PHOTO COURTESY OF FLICKR

Sex is no secret on college campuses. With students engaging in hookup culture and party culture, it’s important that they are well-versed in issues of sexual health. According to the U.S. Health Resources and Services Administration, 94% of college students in America are sexually active, but are disproportionately affected by sexually transmitted infections (STIs). Safe sex begins with accessible information and resources, something that all college campuses can and should provide. 

At present, USF has resources available on the myUSF website for sexual education including information on STIs, methods of contraception, and resources for pregnant students. USF makes it clear that they are not providing this information to “promote the use of contraception, but rather to help those who choose to be sexually active.” They also mention that they provide this info to explore “Catholic values and beliefs about sexual intimacy.”

While USF provides information, they do not provide any contraception for students on campus. In 2018, this led a group of anonymous students, known as the “Condom Distributors,” to start placing condoms in bathrooms and dorms across campus, as reported in the Foghorn at the time.

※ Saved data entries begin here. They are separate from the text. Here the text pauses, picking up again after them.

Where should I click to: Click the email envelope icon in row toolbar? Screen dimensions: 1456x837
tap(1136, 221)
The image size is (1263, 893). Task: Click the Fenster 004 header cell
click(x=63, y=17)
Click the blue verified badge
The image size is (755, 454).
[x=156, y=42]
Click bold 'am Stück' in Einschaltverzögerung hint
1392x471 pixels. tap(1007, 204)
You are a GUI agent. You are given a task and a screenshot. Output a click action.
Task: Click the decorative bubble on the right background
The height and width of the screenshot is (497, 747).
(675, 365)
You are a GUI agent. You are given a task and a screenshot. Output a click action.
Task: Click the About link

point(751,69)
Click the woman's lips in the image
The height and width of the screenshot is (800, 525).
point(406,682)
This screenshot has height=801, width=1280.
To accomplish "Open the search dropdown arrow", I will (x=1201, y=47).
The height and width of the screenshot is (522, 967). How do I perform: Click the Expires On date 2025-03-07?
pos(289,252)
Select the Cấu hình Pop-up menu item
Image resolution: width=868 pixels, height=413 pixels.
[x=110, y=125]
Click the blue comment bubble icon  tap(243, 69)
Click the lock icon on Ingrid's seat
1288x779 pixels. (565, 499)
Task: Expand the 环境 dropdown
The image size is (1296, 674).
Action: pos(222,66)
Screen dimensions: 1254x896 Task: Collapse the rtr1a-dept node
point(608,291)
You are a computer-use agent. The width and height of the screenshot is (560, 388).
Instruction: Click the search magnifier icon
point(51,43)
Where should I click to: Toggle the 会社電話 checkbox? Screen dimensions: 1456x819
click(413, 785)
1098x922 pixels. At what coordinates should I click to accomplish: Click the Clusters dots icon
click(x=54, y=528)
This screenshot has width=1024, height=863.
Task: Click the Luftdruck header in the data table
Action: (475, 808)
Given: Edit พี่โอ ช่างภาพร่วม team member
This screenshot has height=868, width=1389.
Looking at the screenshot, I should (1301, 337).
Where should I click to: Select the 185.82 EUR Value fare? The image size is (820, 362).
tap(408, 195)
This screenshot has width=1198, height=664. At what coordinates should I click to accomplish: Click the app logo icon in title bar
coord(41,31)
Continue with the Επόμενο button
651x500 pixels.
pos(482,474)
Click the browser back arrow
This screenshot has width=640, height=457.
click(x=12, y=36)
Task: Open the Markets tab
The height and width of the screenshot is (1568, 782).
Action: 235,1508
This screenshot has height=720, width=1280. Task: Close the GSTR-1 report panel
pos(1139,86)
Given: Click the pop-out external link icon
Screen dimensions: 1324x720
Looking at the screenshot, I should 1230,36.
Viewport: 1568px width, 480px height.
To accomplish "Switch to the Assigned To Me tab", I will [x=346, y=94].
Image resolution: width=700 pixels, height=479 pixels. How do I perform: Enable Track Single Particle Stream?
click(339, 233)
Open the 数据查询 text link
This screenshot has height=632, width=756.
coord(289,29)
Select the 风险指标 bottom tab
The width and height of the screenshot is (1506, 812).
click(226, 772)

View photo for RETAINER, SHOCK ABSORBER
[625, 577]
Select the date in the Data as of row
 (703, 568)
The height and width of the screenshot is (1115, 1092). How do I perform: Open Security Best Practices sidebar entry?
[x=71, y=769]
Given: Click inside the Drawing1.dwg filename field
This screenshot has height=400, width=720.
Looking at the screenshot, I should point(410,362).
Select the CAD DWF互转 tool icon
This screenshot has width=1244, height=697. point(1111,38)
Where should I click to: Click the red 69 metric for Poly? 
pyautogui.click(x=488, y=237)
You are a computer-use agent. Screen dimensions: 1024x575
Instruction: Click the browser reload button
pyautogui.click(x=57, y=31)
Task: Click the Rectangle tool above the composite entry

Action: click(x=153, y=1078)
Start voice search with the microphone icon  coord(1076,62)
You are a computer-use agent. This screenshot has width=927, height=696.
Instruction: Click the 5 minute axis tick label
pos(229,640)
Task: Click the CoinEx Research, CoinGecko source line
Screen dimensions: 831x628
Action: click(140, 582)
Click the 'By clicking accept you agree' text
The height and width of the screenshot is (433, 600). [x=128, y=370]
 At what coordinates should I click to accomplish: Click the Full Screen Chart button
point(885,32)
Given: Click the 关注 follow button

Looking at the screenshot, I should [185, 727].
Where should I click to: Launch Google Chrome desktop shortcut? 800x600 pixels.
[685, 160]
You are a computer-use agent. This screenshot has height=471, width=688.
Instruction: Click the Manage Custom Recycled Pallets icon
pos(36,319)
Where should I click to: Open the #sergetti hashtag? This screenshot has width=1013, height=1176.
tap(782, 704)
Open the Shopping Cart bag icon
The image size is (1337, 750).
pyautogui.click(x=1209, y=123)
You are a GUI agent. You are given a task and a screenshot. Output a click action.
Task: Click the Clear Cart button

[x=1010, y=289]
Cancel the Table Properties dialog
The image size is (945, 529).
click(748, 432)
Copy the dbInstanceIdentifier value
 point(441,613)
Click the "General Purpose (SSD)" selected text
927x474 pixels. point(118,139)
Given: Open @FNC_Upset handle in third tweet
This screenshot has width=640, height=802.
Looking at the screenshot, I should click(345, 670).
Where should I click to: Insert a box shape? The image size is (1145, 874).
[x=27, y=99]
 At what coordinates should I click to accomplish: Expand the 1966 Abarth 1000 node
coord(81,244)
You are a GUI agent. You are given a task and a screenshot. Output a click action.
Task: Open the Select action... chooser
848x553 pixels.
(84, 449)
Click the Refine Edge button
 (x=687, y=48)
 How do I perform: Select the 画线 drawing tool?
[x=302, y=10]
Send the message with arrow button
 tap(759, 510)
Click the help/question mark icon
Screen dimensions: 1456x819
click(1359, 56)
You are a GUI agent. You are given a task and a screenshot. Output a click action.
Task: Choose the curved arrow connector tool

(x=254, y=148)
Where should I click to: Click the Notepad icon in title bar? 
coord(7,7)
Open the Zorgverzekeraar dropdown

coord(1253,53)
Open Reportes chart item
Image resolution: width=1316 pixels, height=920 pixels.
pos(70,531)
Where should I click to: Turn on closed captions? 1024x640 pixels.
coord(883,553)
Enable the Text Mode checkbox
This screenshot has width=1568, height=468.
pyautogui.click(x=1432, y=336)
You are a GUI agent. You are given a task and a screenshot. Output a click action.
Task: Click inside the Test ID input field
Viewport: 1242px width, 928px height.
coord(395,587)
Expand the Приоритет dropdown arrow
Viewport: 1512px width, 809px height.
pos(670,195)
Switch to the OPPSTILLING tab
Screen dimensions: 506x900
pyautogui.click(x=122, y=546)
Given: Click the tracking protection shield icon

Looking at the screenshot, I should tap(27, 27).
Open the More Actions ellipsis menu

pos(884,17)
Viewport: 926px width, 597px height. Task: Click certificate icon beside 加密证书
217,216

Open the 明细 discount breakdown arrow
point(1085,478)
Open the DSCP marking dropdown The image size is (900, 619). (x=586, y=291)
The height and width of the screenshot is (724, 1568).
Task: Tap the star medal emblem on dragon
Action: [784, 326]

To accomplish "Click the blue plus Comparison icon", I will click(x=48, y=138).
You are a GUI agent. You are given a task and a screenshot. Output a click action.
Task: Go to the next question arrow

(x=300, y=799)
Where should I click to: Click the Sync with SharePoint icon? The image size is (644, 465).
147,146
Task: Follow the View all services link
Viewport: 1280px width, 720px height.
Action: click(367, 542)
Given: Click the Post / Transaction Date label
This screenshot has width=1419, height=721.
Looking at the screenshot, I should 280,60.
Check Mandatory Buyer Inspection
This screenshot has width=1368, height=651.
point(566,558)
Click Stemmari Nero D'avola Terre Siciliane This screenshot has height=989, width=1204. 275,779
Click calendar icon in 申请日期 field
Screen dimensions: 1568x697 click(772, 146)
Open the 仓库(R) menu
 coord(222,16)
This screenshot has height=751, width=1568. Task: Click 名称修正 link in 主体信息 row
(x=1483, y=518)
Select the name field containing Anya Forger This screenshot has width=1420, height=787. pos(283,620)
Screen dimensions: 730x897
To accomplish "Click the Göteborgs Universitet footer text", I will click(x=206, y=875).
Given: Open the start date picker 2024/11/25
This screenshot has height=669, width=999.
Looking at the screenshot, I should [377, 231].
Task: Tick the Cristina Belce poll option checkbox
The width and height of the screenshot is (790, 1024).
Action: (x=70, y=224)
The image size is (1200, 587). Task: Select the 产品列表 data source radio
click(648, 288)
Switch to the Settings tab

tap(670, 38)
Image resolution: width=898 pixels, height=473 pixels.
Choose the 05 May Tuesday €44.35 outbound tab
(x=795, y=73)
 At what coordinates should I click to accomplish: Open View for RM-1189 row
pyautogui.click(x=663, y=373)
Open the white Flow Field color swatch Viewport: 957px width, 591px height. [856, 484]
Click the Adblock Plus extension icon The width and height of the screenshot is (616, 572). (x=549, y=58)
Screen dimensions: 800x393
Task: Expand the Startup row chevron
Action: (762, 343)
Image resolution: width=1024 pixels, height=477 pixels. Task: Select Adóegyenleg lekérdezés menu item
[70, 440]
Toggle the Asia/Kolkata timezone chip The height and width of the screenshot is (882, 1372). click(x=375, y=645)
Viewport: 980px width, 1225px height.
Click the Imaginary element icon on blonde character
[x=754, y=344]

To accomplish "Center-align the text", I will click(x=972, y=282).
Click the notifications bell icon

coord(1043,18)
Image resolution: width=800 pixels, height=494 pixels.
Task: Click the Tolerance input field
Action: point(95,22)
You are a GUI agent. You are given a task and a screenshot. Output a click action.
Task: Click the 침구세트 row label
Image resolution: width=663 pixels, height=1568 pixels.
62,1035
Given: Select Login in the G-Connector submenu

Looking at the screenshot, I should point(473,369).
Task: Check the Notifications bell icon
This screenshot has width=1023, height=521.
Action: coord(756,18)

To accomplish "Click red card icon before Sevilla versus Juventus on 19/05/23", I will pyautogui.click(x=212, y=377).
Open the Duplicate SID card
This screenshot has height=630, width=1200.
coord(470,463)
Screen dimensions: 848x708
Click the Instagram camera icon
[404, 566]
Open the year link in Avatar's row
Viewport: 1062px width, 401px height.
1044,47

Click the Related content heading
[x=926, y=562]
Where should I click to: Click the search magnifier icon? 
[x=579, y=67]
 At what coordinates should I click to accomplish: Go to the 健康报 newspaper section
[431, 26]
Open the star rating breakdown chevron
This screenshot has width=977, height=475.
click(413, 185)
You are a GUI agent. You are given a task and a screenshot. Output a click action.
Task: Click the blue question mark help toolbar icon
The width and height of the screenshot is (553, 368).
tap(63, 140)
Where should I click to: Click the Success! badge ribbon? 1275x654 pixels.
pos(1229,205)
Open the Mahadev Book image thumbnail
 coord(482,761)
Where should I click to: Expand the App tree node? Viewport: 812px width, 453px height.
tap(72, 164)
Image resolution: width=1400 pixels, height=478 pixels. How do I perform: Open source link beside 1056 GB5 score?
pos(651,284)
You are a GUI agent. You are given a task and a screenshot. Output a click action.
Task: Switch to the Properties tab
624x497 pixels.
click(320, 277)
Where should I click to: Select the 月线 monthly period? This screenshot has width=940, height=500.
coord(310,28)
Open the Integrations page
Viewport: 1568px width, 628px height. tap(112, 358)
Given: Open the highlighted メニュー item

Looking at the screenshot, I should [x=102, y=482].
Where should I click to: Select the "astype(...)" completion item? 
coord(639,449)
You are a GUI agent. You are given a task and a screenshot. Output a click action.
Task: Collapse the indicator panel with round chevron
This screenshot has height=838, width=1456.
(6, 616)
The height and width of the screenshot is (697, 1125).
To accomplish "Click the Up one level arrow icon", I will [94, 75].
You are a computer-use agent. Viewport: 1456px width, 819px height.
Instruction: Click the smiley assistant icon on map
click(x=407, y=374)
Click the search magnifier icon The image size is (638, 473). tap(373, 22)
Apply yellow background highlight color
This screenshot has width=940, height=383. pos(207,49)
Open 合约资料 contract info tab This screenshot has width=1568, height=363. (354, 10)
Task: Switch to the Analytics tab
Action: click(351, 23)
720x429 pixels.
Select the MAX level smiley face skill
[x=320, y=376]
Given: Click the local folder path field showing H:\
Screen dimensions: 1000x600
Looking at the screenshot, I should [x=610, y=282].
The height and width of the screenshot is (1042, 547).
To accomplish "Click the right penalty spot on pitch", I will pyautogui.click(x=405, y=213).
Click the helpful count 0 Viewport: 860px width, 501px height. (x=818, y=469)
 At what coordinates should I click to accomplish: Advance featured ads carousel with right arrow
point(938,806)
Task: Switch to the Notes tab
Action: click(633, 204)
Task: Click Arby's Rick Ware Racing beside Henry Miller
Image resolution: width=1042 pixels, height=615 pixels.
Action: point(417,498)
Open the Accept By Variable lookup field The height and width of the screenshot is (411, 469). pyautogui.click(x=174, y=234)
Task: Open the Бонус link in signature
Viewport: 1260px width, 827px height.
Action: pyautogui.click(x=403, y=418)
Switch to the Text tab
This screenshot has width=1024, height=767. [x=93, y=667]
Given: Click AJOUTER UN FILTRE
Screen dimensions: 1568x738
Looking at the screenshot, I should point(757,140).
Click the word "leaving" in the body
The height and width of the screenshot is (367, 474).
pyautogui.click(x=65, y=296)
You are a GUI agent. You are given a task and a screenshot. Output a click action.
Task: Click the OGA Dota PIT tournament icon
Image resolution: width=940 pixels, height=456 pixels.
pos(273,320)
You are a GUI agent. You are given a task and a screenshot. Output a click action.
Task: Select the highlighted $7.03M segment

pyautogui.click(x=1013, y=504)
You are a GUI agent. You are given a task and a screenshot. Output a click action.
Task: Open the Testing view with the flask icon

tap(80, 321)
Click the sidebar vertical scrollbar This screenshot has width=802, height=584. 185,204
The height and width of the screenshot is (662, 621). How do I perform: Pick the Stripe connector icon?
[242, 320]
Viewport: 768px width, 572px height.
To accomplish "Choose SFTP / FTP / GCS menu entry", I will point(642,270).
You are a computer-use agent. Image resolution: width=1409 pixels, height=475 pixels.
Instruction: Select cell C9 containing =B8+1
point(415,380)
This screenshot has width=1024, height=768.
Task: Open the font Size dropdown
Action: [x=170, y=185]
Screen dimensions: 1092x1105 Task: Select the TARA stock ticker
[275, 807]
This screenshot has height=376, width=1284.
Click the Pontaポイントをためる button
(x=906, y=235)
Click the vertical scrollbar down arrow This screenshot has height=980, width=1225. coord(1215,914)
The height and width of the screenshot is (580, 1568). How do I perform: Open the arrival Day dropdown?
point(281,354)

This was not the first time condoms were a hot topic at USF. A 1996 Foghorn article reported that during the AIDs epidemic, condom distribution was a point of contention on campus, as the administration strictly forbade students to pass them out. Former campus minister, Father J. Cameron Ayers, said, “The Catholic church has a role to play in helping people come to terms with their sexuality and their morality, but it cannot condone the use of condoms.”

According to the National Library of Medicine, 70% of college campuses reported having a health center, and 73% of them have STD/STI treatment and diagnosis programs. Our neighbors across the Bay, University of California Berkeley, offer medical appointments for STI and HIV testing, pregnancy testing, annual exams, and vaccines. They also offer general health coaching for students who have questions about sexual health and have a “sexpert education clinic” specifically designed for students to have all their concerns around sexuality addressed. Berkeley also has its own University Health Services Pharmacy where prescriptions, contraceptives, and sexual health items are less expensive than other pharmacies in the area.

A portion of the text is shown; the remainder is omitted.